Our customers, OEMs, Tier-1 suppliers, and mobility technology companies across Asia, North America, Europe, and other key markets, are navigating one of the most complex engineering transformations in the history of the automotive industry. They need partners who can think at the broader system level, not just the component level. They need partners who understand that a software-defined vehicle is, at its core, a living platform, one that requires embedded precision, platform thinking, data intelligence, and rigorous validation to work at scale.

The Mobility Practice is our answer to that demand. It is how we intend to show up as long-term engineering partners, not as transactional vendors. We are investing in the depth, talent, and structural clarity needed to earn that position and hold it over time.

For ecosystem partners and peers in the industry: we see this evolution as an invitation to collaborate more meaningfully. The complexity of modern mobility cannot be solved by any single company alone. The convergence of software, connectivity, electrification, and AI requires a network of specialists working in genuine partnership. We look forward to deepening those conversations.

The Road Ahead

I am often asked whether moments like this, a practice renaming, a structural evolution, are really as significant as they are made out to be. My answer is that the name matters less than what it signals. The Mobility Practice is a signal that SRM Tech is committed to growing alongside the industry, with the clarity of direction and depth of capability to do so meaningfully.
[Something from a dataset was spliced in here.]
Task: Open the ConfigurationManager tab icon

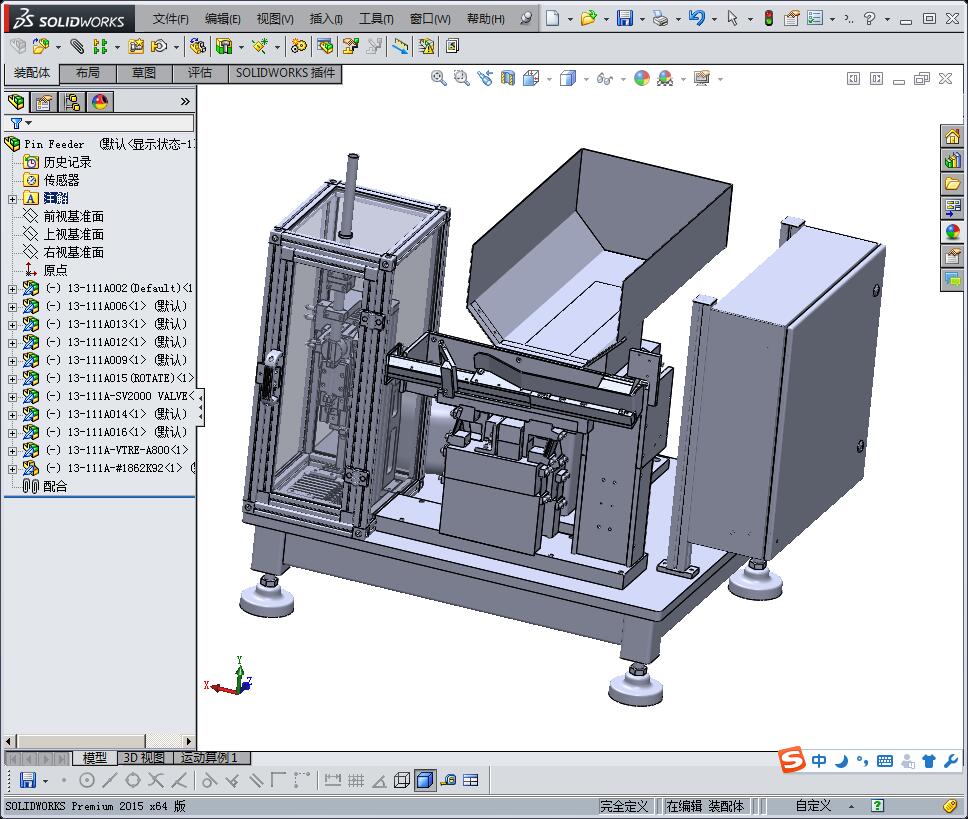Action: tap(72, 102)
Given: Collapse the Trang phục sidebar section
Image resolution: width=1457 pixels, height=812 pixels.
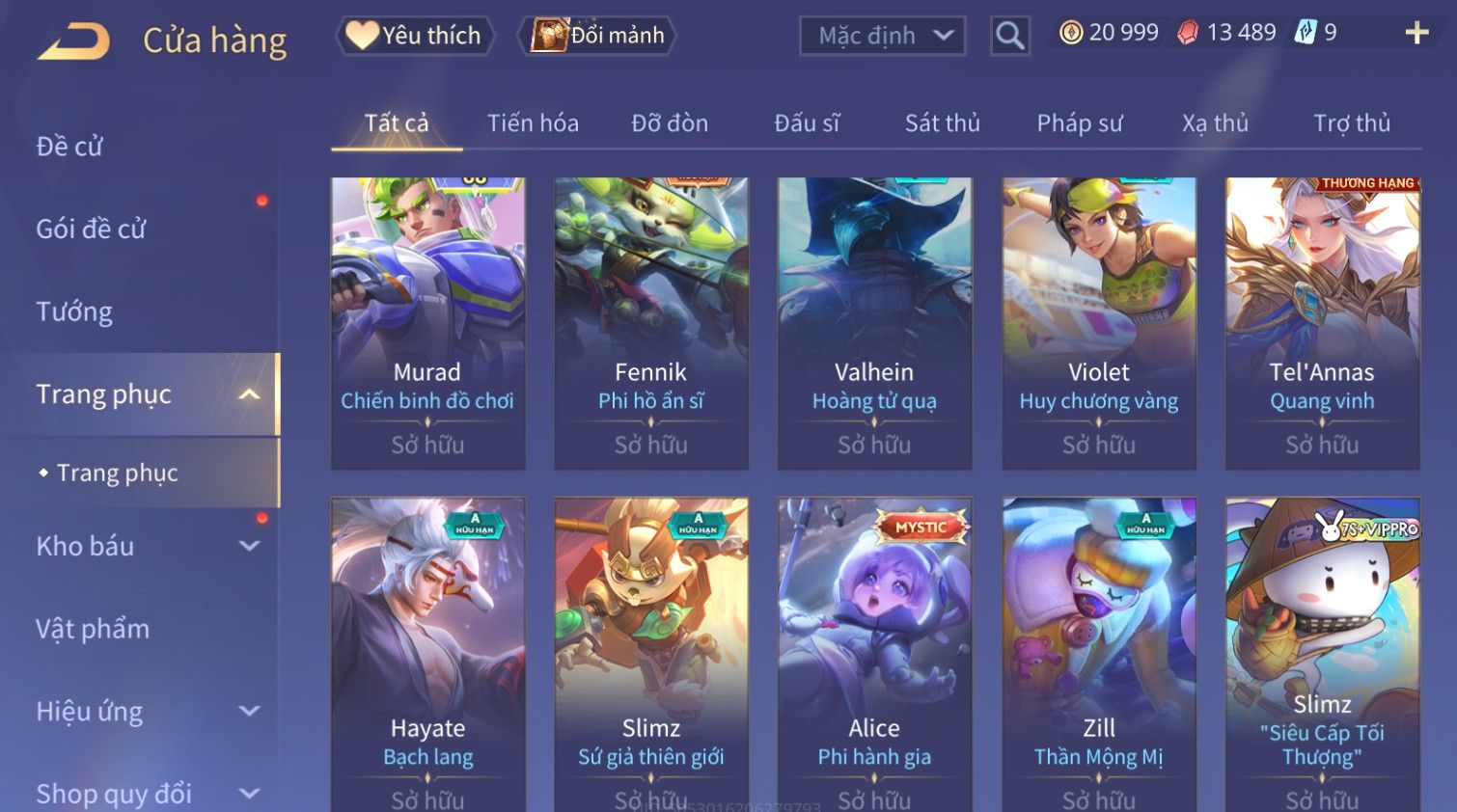Looking at the screenshot, I should point(249,394).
We have spent more than two decades building the kind of engineering credibility that cannot be manufactured quickly. That foundation gives us both the confidence and the responsibility to take this next step well. The pace of innovation in mobility today demands engineering teams that can move between deep technical execution and broad systems thinking without losing rigour at either end. That is what we are building.
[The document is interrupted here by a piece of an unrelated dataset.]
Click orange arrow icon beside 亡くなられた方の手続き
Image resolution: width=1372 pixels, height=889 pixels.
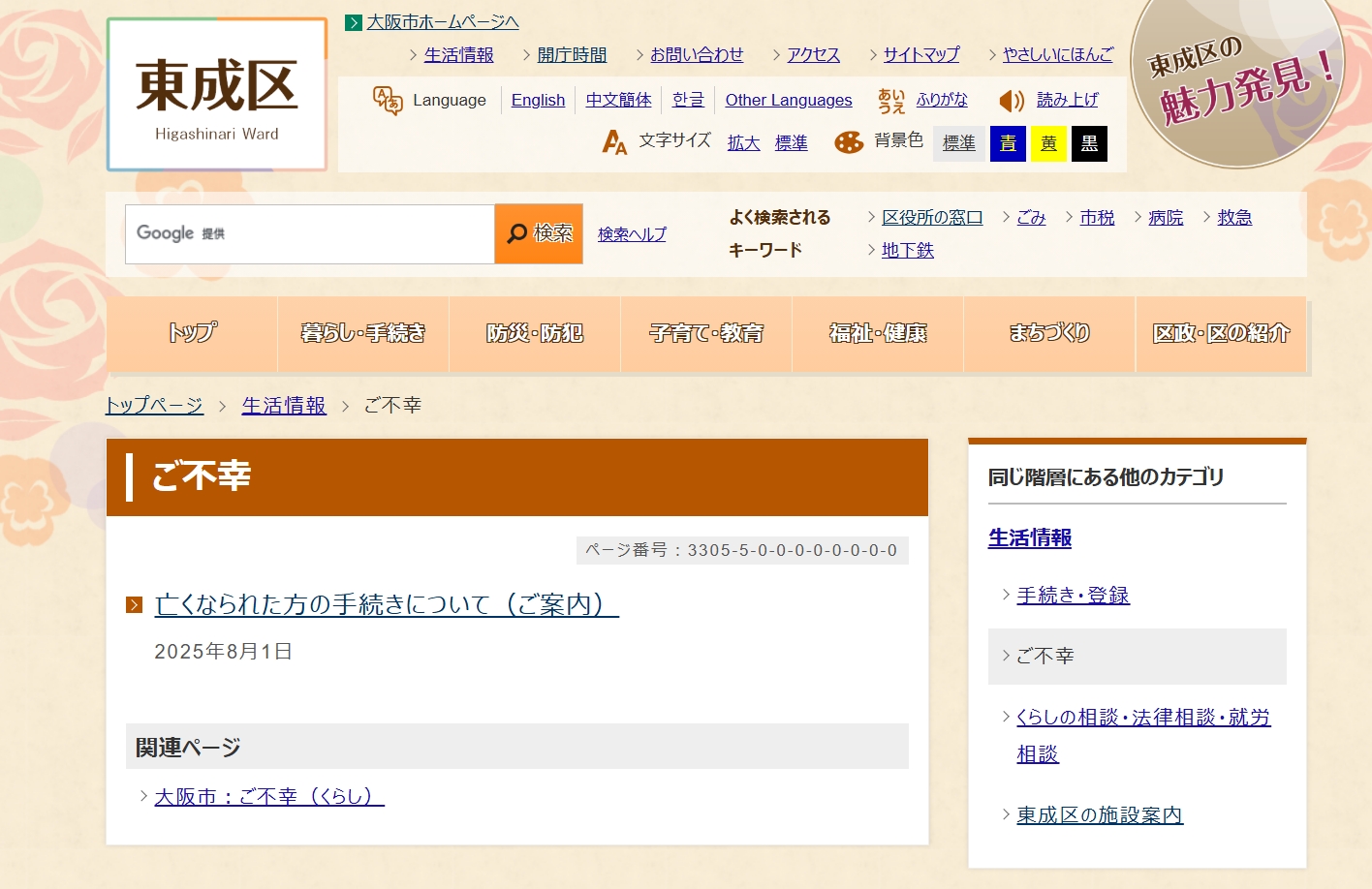pos(135,605)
To our teams, our customers, our partners, and the broader mobility ecosystem: the road ahead is long, technically demanding, and genuinely consequential. We are glad to be on it, and we are building to go the distance.

 

About the Author: Sundar S is the Global Business Unit Head for the Mobility Practice at SRM Tech. With deep expertise in automotive embedded engineering and a focus on next-generation mobility systems, he leads SRM Tech’s expanded capabilities across software-defined vehicles, connected ecosystems, digital cockpit systems, and advanced validation.